Insomma, non è solo Gina ad avere paura e a vivere sempre nel perenne tentativo di accondiscendere i padroni, siamo anche noi che conduciamo l’esistenza in preda alla sensazione di essere sempre in bilico sul vuoto. E quella paura, cosciente o no che sia, è la fragilità. Umana o ferina è la stessa. Nella parte in cui anche l’uomo è puro istinto animale, avverte quel nulla, e si scopre fragile. La paura insita in ognuno di noi che si manifesta e accentua, man mano che si vive, nei modi più diversi. Da qui scaturiscono le pagine esilaranti delle manie, del rapporto con l’armadietto dei medicinali, o con il fumo che alleggerisce pensieri ed emozioni. Perfino il rapporto con le suppellettili è sintomo dell’attaccamento, quasi sciamanico, alle cose che si genera quando si capisce di non avere punti di riferimento saldi, definiti. Come Gina che cerca a ogni costo “con ottusa, spudorata tenacia” l’attenzione dei padroni, sempre in preda alla paura, al senso di colpa non meglio giustificati.
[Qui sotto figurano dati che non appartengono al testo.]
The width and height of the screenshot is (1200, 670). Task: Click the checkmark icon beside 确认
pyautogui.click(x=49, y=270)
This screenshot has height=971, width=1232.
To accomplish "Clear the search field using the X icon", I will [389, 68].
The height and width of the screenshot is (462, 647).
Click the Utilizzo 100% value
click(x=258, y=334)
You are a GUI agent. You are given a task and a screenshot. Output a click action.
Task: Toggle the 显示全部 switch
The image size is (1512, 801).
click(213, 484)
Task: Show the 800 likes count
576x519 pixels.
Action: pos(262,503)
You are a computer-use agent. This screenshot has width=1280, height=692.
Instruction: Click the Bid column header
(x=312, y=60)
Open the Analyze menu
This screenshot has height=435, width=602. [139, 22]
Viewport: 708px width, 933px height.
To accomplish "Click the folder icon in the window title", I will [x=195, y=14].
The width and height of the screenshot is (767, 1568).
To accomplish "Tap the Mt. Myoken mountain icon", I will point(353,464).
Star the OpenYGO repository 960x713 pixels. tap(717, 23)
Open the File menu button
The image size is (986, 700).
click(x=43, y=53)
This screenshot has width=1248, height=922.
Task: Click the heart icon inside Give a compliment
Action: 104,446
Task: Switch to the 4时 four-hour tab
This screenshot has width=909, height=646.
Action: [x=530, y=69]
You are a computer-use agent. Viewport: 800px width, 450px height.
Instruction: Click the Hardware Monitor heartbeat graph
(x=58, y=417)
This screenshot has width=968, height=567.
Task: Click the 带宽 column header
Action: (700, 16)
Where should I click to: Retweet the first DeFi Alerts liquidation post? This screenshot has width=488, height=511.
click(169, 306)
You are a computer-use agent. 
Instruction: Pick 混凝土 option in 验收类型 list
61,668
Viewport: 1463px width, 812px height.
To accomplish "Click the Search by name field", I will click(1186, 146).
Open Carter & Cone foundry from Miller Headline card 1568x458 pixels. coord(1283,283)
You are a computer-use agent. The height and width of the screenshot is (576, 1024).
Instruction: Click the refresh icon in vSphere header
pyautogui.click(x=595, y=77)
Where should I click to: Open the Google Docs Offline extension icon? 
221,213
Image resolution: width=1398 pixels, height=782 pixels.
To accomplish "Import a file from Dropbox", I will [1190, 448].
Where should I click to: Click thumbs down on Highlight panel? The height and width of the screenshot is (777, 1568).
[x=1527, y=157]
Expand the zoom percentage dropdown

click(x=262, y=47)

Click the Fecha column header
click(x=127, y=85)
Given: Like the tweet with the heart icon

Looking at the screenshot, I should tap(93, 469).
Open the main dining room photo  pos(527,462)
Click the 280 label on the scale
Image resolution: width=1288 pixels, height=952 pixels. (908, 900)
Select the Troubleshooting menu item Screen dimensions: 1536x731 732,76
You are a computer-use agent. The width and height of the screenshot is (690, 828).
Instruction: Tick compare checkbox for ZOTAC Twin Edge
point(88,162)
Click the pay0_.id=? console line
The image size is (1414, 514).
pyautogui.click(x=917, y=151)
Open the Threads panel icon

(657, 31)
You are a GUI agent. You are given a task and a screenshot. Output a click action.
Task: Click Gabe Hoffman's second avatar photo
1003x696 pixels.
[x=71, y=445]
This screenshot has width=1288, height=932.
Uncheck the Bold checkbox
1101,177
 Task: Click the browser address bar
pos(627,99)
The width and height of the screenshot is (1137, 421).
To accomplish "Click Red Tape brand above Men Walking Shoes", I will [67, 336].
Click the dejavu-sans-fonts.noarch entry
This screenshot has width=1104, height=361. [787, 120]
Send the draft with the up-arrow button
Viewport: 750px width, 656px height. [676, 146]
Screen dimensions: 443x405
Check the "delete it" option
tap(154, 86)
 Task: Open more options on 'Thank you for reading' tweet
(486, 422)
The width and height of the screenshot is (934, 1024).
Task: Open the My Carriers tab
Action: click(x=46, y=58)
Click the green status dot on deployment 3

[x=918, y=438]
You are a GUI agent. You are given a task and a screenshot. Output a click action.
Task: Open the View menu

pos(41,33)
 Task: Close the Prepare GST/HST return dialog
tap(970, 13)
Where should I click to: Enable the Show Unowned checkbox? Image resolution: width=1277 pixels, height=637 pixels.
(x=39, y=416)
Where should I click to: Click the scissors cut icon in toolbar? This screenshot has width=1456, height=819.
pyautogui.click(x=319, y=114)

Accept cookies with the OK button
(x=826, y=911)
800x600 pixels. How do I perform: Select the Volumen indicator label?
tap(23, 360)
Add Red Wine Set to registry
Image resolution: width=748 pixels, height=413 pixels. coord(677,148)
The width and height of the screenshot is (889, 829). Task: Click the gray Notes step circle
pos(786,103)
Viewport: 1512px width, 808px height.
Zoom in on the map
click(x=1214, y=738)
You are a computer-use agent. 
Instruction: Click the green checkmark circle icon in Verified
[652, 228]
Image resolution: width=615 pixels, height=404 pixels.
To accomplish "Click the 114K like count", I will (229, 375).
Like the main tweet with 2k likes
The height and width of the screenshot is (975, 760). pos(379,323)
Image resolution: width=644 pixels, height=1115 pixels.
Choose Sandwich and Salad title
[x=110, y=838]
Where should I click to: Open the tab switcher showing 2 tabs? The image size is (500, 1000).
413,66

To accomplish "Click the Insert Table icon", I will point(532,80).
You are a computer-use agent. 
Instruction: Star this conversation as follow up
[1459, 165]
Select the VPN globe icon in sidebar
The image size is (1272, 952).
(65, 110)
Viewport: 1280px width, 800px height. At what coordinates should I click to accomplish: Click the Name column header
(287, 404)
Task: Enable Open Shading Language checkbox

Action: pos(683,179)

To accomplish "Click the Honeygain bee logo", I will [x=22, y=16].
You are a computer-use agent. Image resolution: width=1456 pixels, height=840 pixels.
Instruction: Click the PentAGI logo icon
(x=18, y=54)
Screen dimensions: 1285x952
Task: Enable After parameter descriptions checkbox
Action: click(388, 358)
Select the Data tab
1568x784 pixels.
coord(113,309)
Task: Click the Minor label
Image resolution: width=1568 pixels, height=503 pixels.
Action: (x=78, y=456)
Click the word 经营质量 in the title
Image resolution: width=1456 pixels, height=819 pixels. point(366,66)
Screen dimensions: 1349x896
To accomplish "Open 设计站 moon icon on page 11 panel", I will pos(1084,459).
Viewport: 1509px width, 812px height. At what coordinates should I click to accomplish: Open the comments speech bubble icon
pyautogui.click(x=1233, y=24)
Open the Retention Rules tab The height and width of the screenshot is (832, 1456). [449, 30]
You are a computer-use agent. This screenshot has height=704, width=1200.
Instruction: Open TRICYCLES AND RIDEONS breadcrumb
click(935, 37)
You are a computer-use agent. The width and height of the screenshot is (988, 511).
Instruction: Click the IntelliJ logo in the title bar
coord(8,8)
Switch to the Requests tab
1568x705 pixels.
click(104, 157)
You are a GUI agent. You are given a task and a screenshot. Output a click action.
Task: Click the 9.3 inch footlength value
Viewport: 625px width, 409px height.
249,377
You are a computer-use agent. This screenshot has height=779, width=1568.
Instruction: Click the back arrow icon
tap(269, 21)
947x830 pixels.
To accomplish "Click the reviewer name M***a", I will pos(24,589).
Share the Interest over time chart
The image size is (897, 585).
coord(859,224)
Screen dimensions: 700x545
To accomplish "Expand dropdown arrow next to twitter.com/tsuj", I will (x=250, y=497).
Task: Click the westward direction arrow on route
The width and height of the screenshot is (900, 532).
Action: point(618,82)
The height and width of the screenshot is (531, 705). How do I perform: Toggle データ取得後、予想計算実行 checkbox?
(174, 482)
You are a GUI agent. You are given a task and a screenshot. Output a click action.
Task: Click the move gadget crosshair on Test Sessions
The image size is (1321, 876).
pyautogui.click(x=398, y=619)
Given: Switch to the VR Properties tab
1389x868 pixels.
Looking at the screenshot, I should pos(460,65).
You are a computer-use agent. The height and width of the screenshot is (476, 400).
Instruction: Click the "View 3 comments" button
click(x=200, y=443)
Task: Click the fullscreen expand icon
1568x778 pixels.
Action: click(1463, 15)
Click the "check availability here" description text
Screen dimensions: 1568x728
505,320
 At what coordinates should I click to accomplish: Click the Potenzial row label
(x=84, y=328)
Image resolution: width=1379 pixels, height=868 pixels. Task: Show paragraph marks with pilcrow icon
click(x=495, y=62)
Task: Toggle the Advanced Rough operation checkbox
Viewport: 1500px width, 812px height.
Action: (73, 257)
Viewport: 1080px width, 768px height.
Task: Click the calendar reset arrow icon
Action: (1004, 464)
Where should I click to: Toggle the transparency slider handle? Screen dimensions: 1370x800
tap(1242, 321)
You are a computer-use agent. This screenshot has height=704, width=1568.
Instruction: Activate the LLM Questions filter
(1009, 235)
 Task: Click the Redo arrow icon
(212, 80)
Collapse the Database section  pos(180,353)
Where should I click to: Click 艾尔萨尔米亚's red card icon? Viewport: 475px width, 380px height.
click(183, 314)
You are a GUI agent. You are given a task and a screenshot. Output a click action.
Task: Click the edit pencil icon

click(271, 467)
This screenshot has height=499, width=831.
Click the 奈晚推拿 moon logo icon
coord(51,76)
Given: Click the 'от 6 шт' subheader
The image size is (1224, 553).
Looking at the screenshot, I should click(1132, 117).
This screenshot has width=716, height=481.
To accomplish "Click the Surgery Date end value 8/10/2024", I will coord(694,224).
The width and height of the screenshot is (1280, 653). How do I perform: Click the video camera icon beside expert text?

Mi piace molto la capacità di Trevi di partire da un particolare, un dettaglio che sia un animale, un amico, un libro, un sentimento e poi farne tema universale, passando per l’autobiografico. Mi piace l’atmosfera bohémien che pervade sempre, del tutto o solo in parte, le sue pagine. Il tono rilassato di chi racconta, ma soprattutto vuole riflettere e vuole farlo insieme al lettore, i tempi lenti della sua scrittura, del suo sguardo letterario, sono un valore aggiunto, permettono di andare a fondo nella lettura e sedimentano, dopo averla terminata.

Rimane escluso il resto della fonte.